Records of locating words and elements
+ + + +

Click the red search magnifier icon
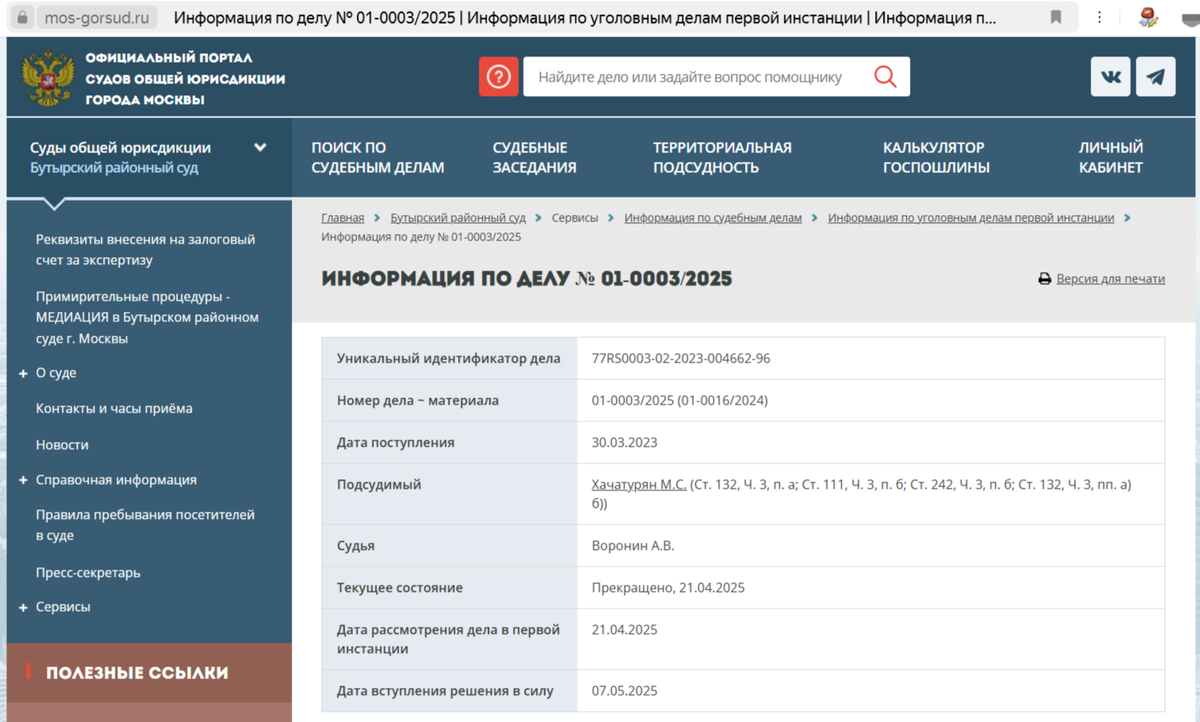The width and height of the screenshot is (1200, 722). (x=884, y=76)
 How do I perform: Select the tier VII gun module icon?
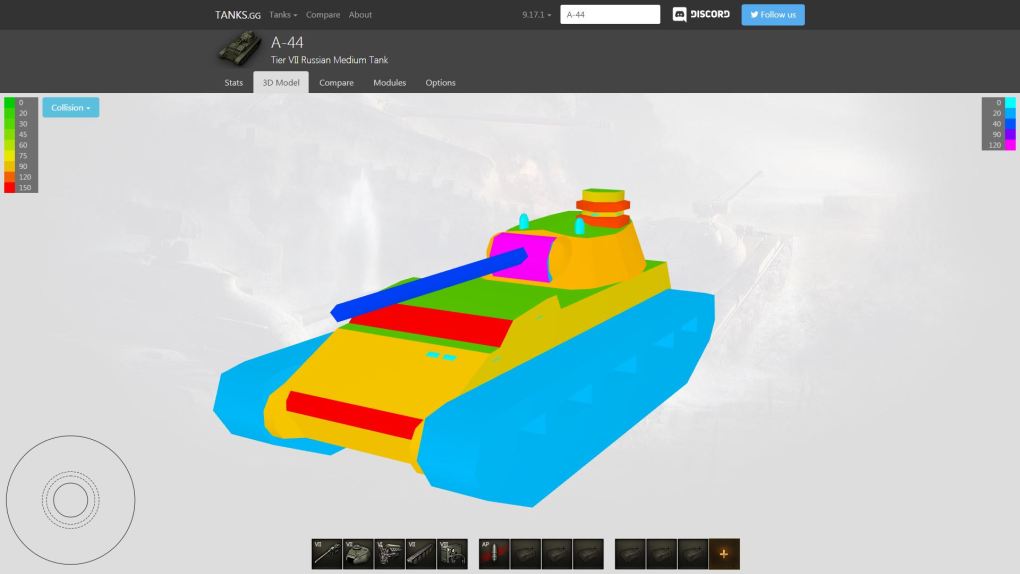point(326,553)
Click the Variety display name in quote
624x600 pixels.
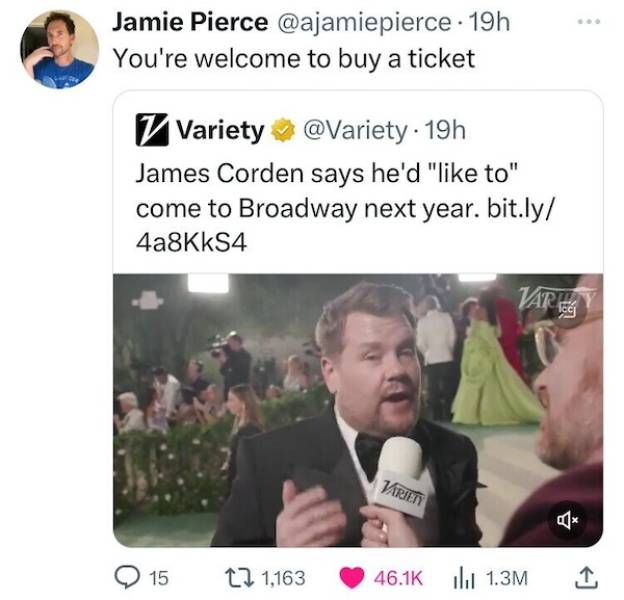tap(220, 130)
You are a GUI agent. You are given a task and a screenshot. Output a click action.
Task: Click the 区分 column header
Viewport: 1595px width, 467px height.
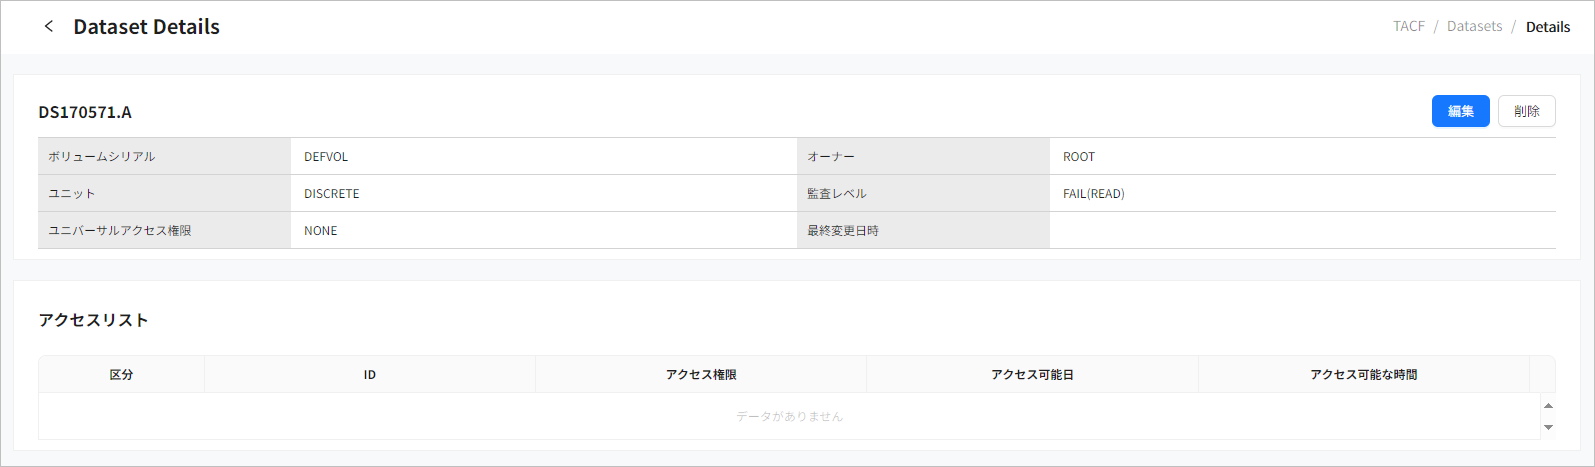click(121, 375)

+ + + +

In the items, swap each "icon" for "symbol" and reproduce the items with everything else unchanged, leaving out the pictures.

Answer to this problem
Click the red search magnifier symbol
The width and height of the screenshot is (1200, 722). (x=884, y=76)
 How do I perform: Select the tier VII gun module symbol?
point(326,553)
Click the Variety display name in quote
624x600 pixels.
tap(220, 130)
You are a GUI agent. You are given a task and a screenshot. Output a click action.
Task: Click the 区分 column header
Viewport: 1595px width, 467px height.
click(121, 375)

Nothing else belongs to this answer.